◆ YOUR INSTRUCTIONS ◆
Print out all the records, word for word.

--- THE RECORDS Enclosed Below ---

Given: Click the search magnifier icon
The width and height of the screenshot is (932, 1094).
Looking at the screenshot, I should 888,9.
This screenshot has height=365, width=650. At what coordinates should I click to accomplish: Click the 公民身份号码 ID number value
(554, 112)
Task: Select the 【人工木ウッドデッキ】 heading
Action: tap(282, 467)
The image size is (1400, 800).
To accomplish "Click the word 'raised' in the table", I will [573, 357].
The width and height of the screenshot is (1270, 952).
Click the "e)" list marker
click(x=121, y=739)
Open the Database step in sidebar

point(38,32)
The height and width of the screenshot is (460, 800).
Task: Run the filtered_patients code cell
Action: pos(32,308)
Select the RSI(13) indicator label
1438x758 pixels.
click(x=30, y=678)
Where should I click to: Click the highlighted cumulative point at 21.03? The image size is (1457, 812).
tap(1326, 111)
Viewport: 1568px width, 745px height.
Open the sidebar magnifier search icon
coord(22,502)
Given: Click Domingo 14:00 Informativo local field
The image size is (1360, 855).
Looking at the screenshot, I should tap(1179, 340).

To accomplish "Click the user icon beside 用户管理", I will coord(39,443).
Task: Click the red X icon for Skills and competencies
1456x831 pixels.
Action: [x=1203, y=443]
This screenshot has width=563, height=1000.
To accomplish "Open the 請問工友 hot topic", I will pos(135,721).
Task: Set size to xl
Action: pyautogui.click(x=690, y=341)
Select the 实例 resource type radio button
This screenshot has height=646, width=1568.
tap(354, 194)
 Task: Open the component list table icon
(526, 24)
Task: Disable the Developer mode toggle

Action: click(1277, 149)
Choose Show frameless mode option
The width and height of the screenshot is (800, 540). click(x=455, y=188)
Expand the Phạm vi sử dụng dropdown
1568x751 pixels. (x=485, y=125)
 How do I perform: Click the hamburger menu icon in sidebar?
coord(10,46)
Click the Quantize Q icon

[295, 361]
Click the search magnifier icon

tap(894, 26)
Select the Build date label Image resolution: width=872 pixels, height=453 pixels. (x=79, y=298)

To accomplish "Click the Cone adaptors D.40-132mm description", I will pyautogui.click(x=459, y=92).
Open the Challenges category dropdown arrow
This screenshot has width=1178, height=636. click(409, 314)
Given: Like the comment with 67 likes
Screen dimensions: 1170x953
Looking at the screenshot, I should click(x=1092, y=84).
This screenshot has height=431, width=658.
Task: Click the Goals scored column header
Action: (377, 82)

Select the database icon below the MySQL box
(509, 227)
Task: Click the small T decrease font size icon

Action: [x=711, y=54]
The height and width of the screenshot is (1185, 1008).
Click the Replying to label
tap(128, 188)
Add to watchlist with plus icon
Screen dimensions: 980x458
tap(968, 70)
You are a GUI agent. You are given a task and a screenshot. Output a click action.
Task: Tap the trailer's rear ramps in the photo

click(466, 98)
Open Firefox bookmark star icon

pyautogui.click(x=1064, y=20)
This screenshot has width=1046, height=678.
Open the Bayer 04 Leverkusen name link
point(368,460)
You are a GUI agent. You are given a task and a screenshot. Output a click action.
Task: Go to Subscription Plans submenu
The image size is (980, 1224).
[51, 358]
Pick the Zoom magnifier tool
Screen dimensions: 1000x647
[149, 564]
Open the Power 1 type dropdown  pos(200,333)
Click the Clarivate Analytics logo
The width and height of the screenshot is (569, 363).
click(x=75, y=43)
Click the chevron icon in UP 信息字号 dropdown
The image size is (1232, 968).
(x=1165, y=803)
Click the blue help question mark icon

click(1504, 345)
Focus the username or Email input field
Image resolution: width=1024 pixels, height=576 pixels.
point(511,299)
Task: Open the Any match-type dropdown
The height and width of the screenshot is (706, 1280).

--- End of Enclosed THE RECORDS ---

◆ EXPECTED ANSWER ◆
Given: Click the search magnifier icon
The width and height of the screenshot is (932, 1094).
Looking at the screenshot, I should 888,9.
This screenshot has height=365, width=650. At what coordinates should I click to accomplish: Click the 公民身份号码 ID number value
(554, 112)
Task: Select the 【人工木ウッドデッキ】 heading
Action: tap(282, 467)
The image size is (1400, 800).
To accomplish "Click the word 'raised' in the table", I will [573, 357].
The width and height of the screenshot is (1270, 952).
Click the "e)" list marker
click(x=121, y=739)
Open the Database step in sidebar

point(38,32)
The height and width of the screenshot is (460, 800).
Task: Run the filtered_patients code cell
Action: pos(32,308)
Select the RSI(13) indicator label
1438x758 pixels.
click(x=30, y=678)
Where should I click to: Click the highlighted cumulative point at 21.03? The image size is (1457, 812).
tap(1326, 111)
Viewport: 1568px width, 745px height.
Open the sidebar magnifier search icon
coord(22,502)
Given: Click Domingo 14:00 Informativo local field
The image size is (1360, 855).
Looking at the screenshot, I should tap(1179, 340).

To accomplish "Click the user icon beside 用户管理", I will coord(39,443).
Task: Click the red X icon for Skills and competencies
1456x831 pixels.
Action: [x=1203, y=443]
This screenshot has width=563, height=1000.
To accomplish "Open the 請問工友 hot topic", I will pos(135,721).
Task: Set size to xl
Action: pyautogui.click(x=690, y=341)
Select the 实例 resource type radio button
This screenshot has height=646, width=1568.
tap(354, 194)
 Task: Open the component list table icon
(526, 24)
Task: Disable the Developer mode toggle

Action: click(1277, 149)
Choose Show frameless mode option
The width and height of the screenshot is (800, 540). click(x=455, y=188)
Expand the Phạm vi sử dụng dropdown
1568x751 pixels. (x=485, y=125)
 How do I perform: Click the hamburger menu icon in sidebar?
coord(10,46)
Click the Quantize Q icon

[295, 361]
Click the search magnifier icon

tap(894, 26)
Select the Build date label Image resolution: width=872 pixels, height=453 pixels. (x=79, y=298)

To accomplish "Click the Cone adaptors D.40-132mm description", I will pyautogui.click(x=459, y=92).
Open the Challenges category dropdown arrow
This screenshot has width=1178, height=636. click(409, 314)
Given: Like the comment with 67 likes
Screen dimensions: 1170x953
Looking at the screenshot, I should click(x=1092, y=84).
This screenshot has height=431, width=658.
Task: Click the Goals scored column header
Action: (377, 82)

Select the database icon below the MySQL box
(509, 227)
Task: Click the small T decrease font size icon

Action: [x=711, y=54]
The height and width of the screenshot is (1185, 1008).
Click the Replying to label
tap(128, 188)
Add to watchlist with plus icon
Screen dimensions: 980x458
tap(968, 70)
You are a GUI agent. You are given a task and a screenshot. Output a click action.
Task: Tap the trailer's rear ramps in the photo

click(466, 98)
Open Firefox bookmark star icon

pyautogui.click(x=1064, y=20)
This screenshot has width=1046, height=678.
Open the Bayer 04 Leverkusen name link
point(368,460)
You are a GUI agent. You are given a task and a screenshot. Output a click action.
Task: Go to Subscription Plans submenu
The image size is (980, 1224).
[51, 358]
Pick the Zoom magnifier tool
Screen dimensions: 1000x647
[149, 564]
Open the Power 1 type dropdown  pos(200,333)
Click the Clarivate Analytics logo
The width and height of the screenshot is (569, 363).
click(x=75, y=43)
Click the chevron icon in UP 信息字号 dropdown
The image size is (1232, 968).
(x=1165, y=803)
Click the blue help question mark icon

click(1504, 345)
Focus the username or Email input field
Image resolution: width=1024 pixels, height=576 pixels.
point(511,299)
Task: Open the Any match-type dropdown
The height and width of the screenshot is (706, 1280).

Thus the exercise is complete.